No había necesidad inmediata que el muchacho se enterara de otros aspectos del planeta donde había nacido: las guerras, la degradación de millones de seres sumidos en la pobreza, la crueldad de algunos hombres para con otros hombres... Todo eso estaba registrado en los libros de Historia que Floyd había ocultado hacía muchos años para que no cayeran en manos de su hijo.

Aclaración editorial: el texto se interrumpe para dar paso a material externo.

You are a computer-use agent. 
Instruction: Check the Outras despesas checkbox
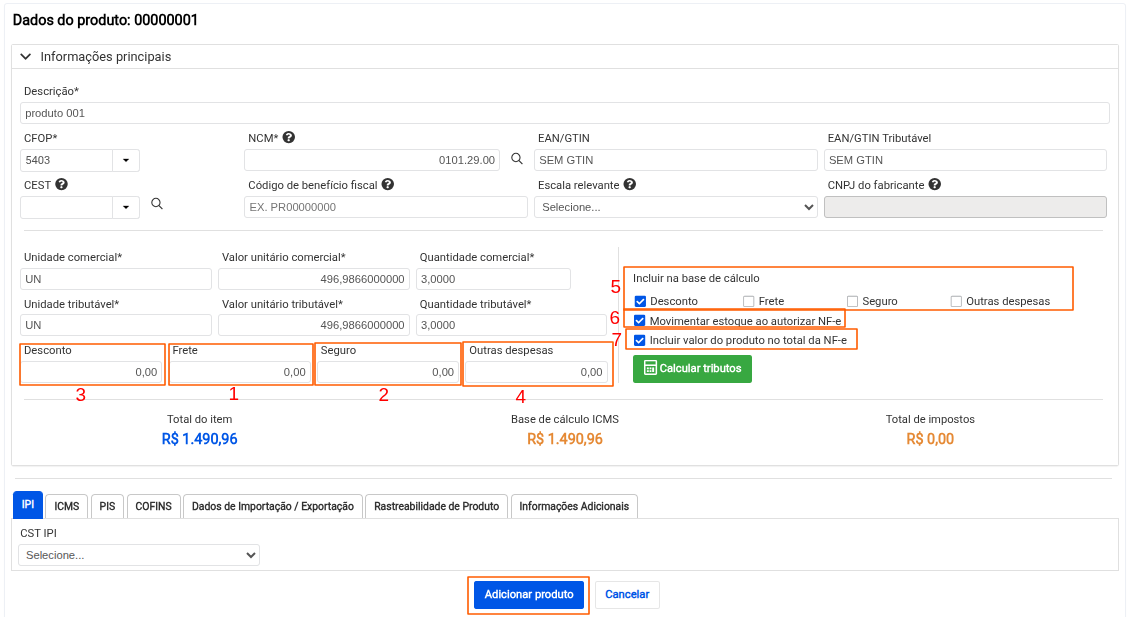tap(956, 301)
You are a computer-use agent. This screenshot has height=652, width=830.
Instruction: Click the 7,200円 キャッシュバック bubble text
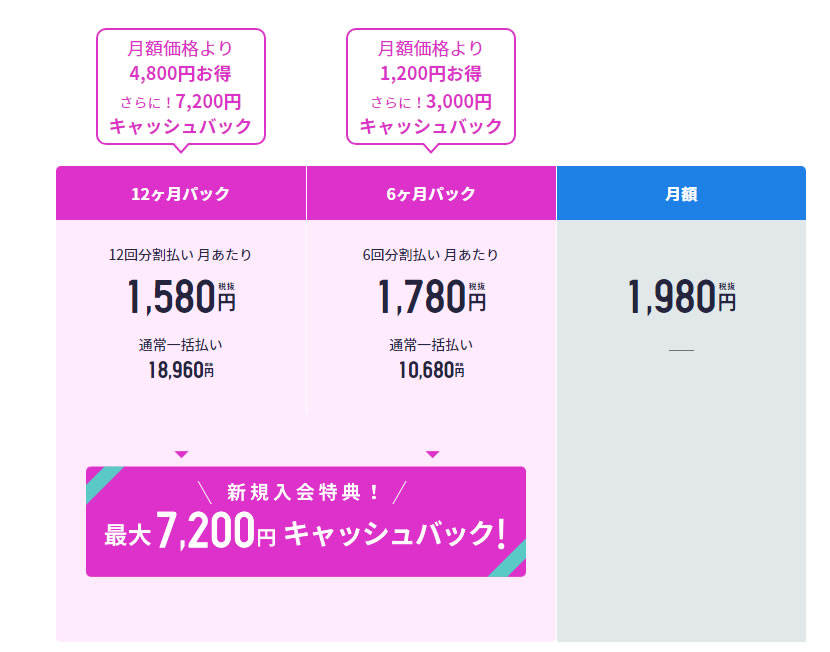(x=181, y=114)
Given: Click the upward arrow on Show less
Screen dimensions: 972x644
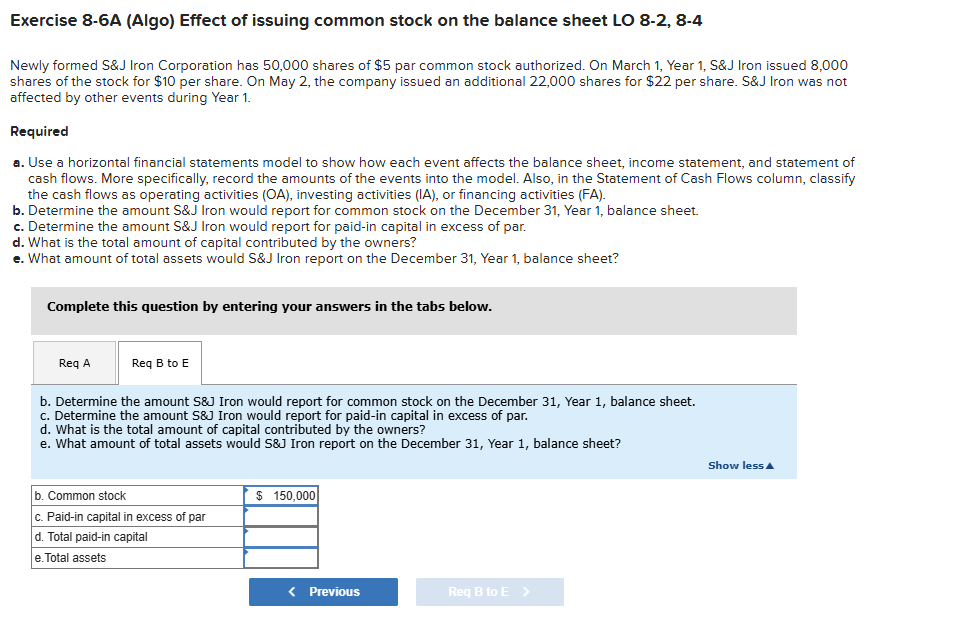Looking at the screenshot, I should pos(768,464).
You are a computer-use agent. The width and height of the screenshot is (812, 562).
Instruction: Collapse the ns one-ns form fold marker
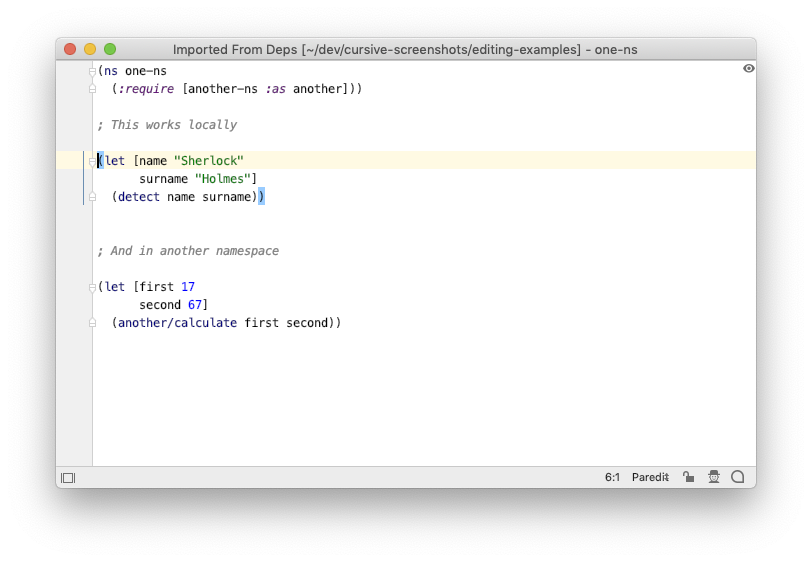(92, 71)
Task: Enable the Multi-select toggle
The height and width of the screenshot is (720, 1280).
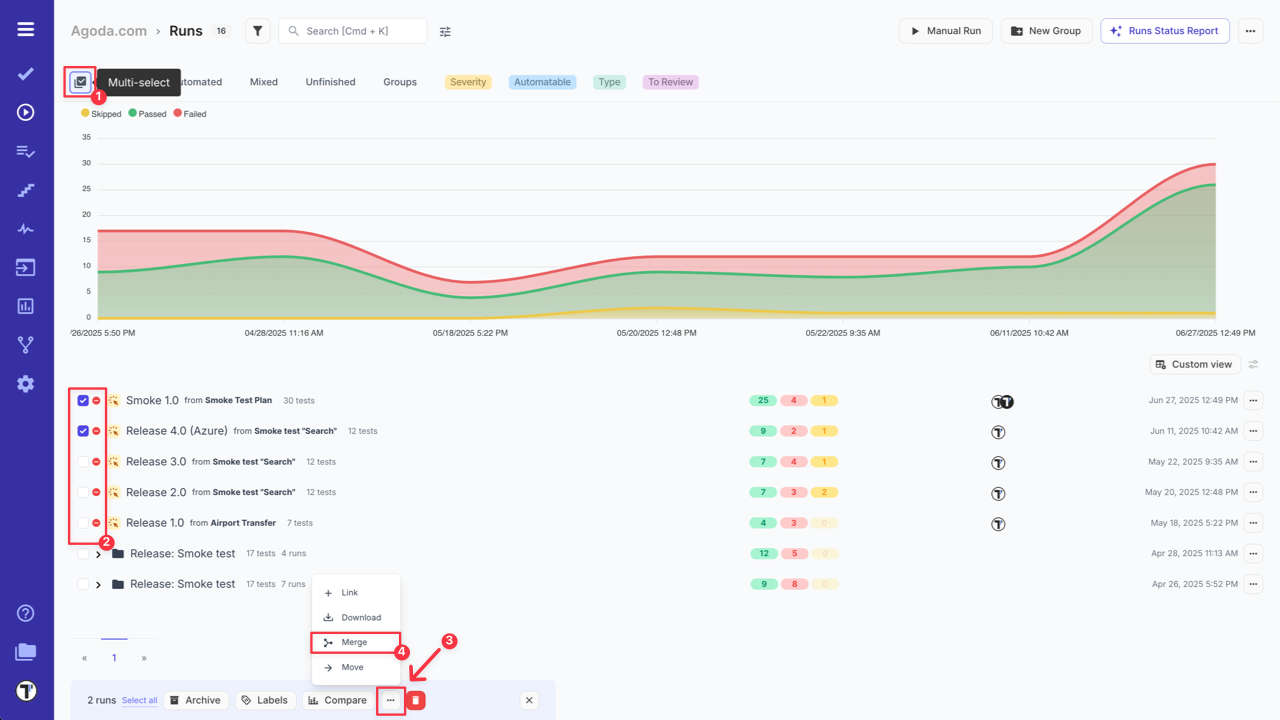Action: pyautogui.click(x=80, y=81)
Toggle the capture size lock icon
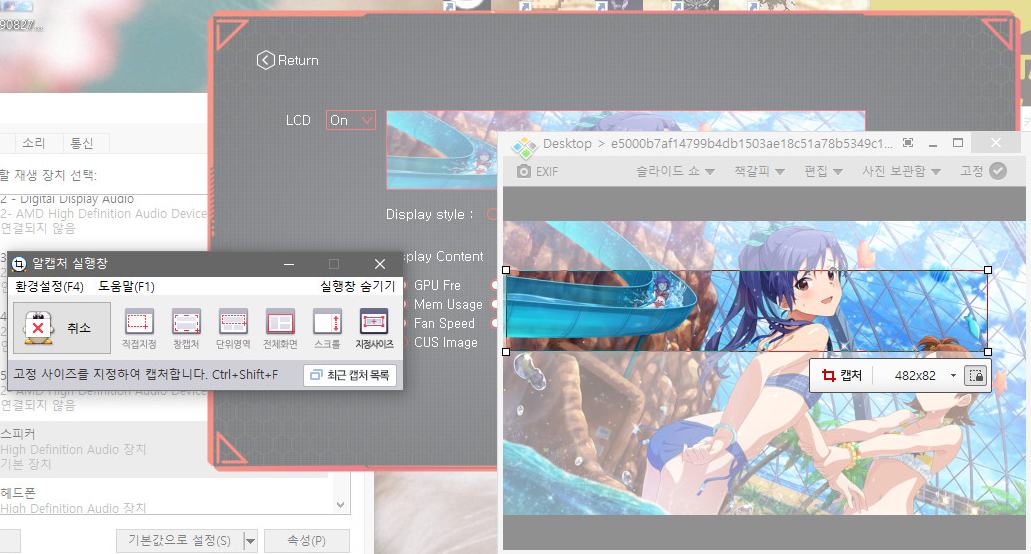The width and height of the screenshot is (1031, 554). point(976,376)
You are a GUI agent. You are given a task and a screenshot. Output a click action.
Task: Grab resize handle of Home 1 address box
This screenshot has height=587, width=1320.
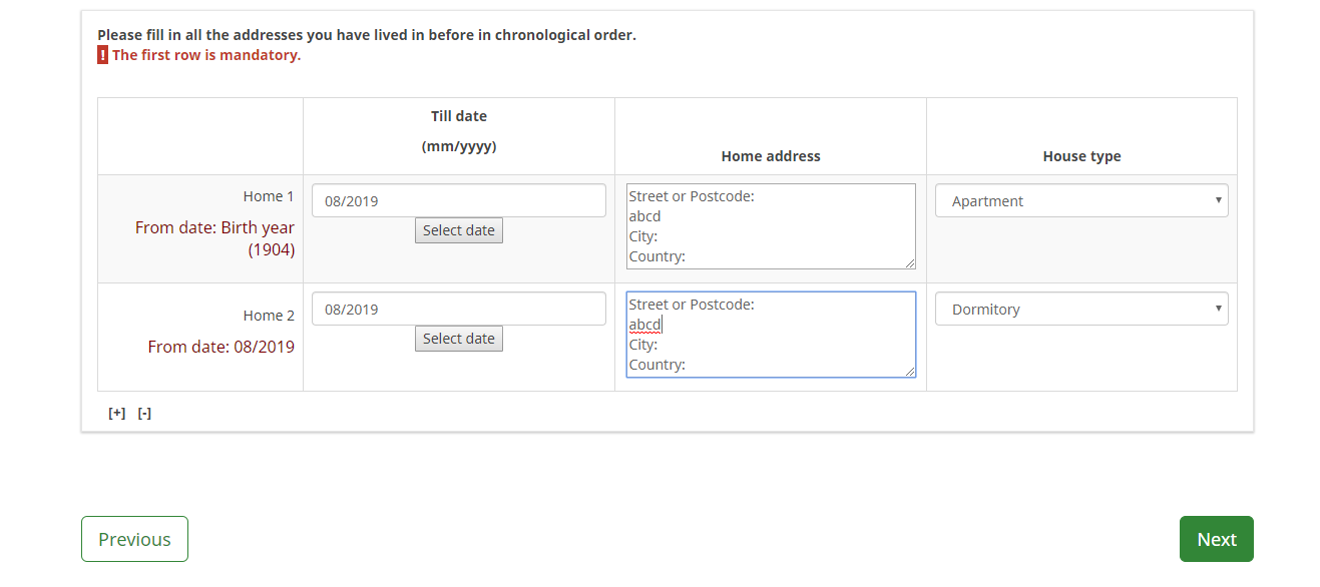(909, 263)
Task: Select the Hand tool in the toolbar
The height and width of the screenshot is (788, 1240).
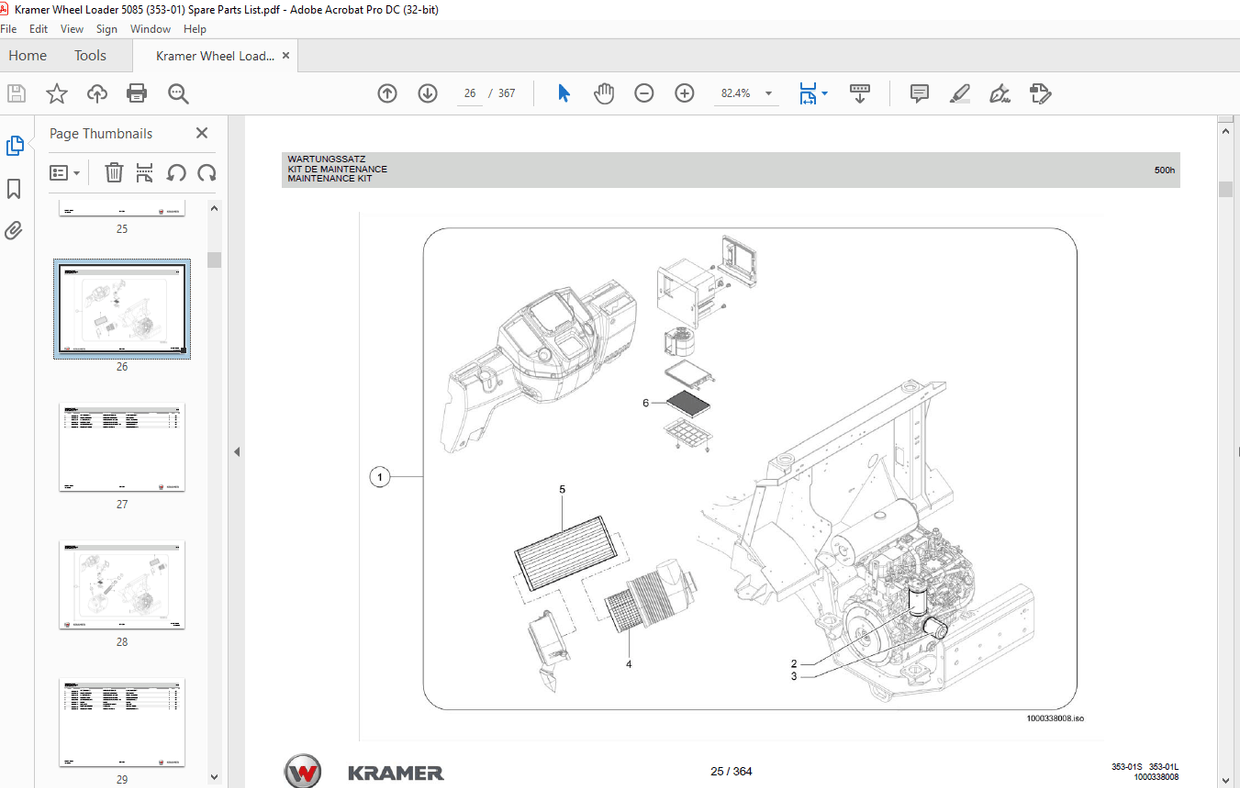Action: pos(604,92)
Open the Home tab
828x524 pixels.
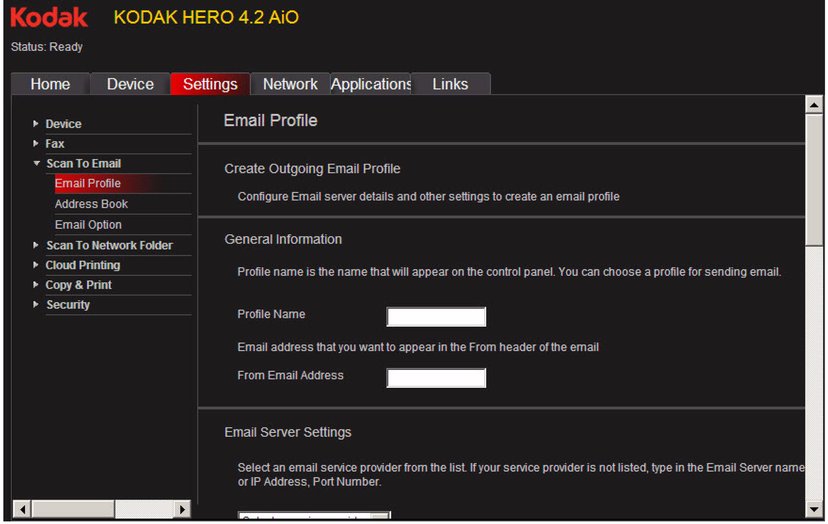[x=50, y=84]
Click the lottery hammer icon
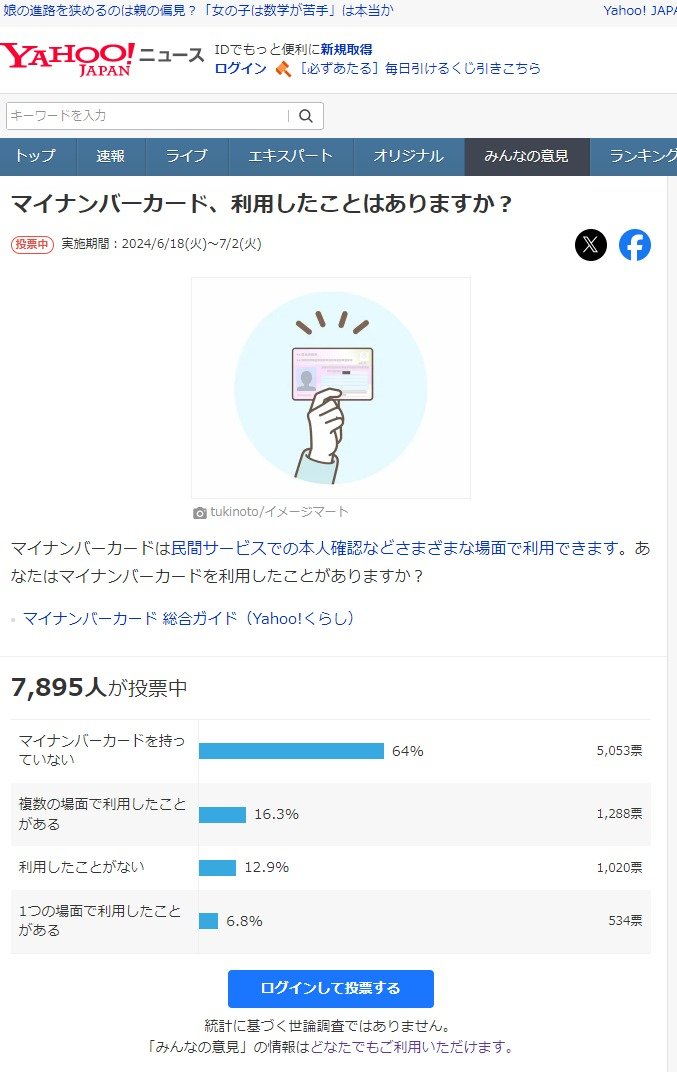The width and height of the screenshot is (677, 1072). click(282, 68)
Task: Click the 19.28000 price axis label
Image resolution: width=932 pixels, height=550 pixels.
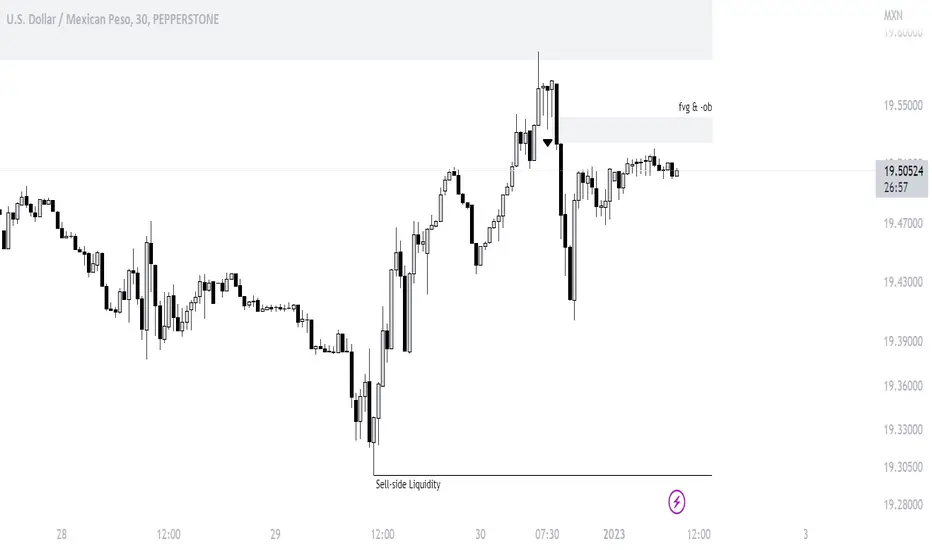Action: tap(903, 505)
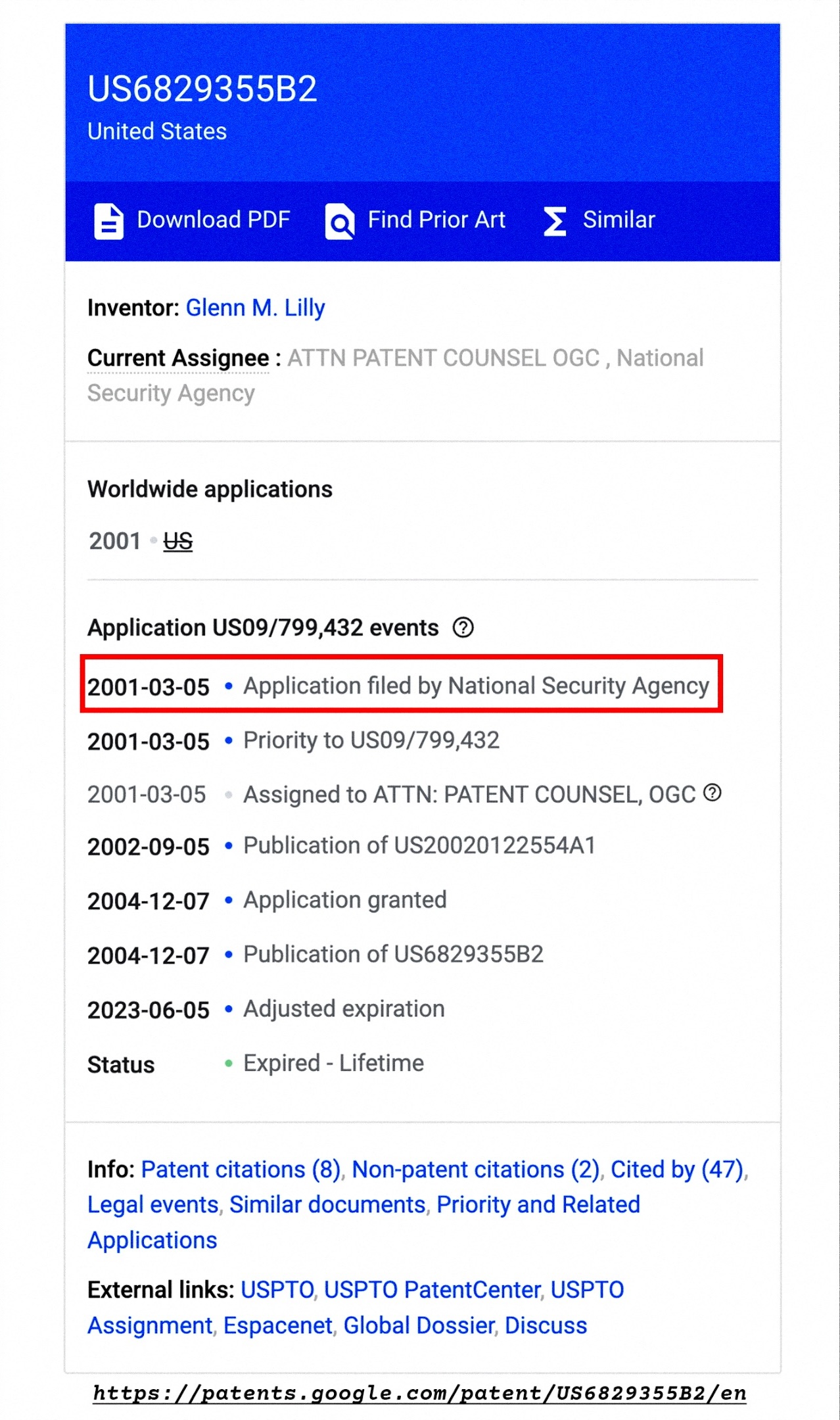View Cited by (47) list
Screen dimensions: 840x1420
pyautogui.click(x=677, y=1170)
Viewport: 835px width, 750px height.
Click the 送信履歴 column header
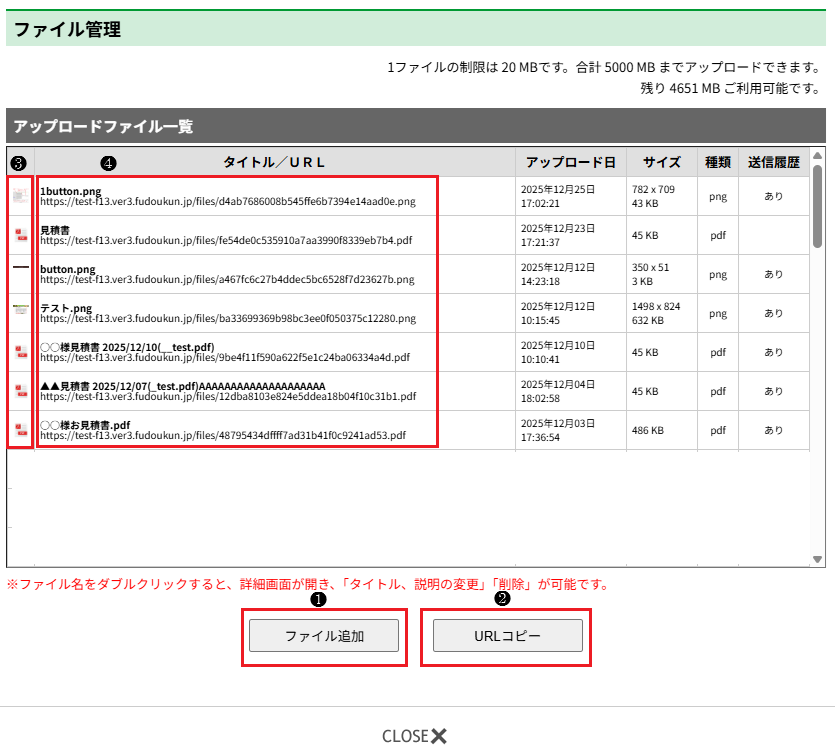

Más animado, Floyd colocó una cinta nueva en el magnetofón, dispuesto a preparar el programa de la semana siguiente. Hubo una época en que creyó que podría preparar un programa para cada noche, pero la realidad del trabajo le hizo comprender que sería una tarea imposible. Ahora, con el programa semanal, se pasaba hasta dos días para llenar la cinta. Éste era el motivo por el que le hubiera mentido a su hijo diciéndole que las baterías no le permitían escuchar la radio con más frecuencia. Las baterías solares, desde luego, durarían tanto como el propio cohete. Pero a partir de aquel momento tendría que obrar con mucho cuidado. La historia que recreaba tenía que resultar verosímil.
Incapaz en aquel instante de pensar en cuáles serían los acontecimientos que encajarían mejor con la nueva línea que acaba de trazarse, se quedó dormitando sobre el magnetofón. Esto le relajaba y a veces le inspiraba.
* * *
En la semana siguiente no fue Floyd quien avisó a su hijo a la hora del programa. Vic Geringer abrió la puerta del salón de recreo cuando faltaban dos minutos para las ocho y lo encontró vacío. No podía recordar que el hecho se hubiera producido en alguna ocasión anterior. Vic llamó a la puerta de la habitación de su padre.
—¡Papá!, es la hora del programa.
La voz que respondió sonó vieja y cansada.
—Creo que esta noche no voy a escucharlo. No estoy de humor.
—¿Estás enfermo, papá? —preguntó Vic a través de la puerta—. ¿Te ocurre algo?
Floyd abrió la puerta, pero no se dirigió hacia su butaca.
—Estoy bien, Vic. Un poco deprimido quizá. Creo que me acostaré temprano si no te importa.
—Desde luego que no. Pero, ¿crees que puedo escuchar el programa?
Floyd esperaba que su hijo no le haría aquella pregunta, pero estaba preparado para ella.
—Claro que sí. ¿Por qué no conectas el aparato tú mismo?
—¿Puedo?
Vic no había tenido nunca aquel privilegio.
Su padre asintió y Vic esperó a que la saeta del segundero iniciara la vuelta al último minuto anterior a las ocho. Entonces hizo girar el mando.
—Mientras esté aquí debo escuchar también —dijo el padre.
Se instaló en la gastada butaca y su dedo meñique hurgó nerviosamente en el agujerito que el cigarrillo había dejado en el rojo tapizado del brazo.
A las ocho en punto la voz del locutor dijo:
«La International Broadcasting Corporation, que habitualmente presenta a esta hora La Marcha del Mundo, comunica a sus oyentes que, debido a la falta de acontecimientos de interés mundial, su acostumbrado programa será sustituido por una emisión de música sinfónica.»
Vic miró a su padre con expresión de sorpresa. Floyd se encogió de hombros.
—Por lo visto, hoy no ha sucedido nada —dijo—. Suele ocurrir a veces para desesperación de los editores de periódicos.
—
Algo
tiene que haber sucedido en alguna parte —dijo Vic.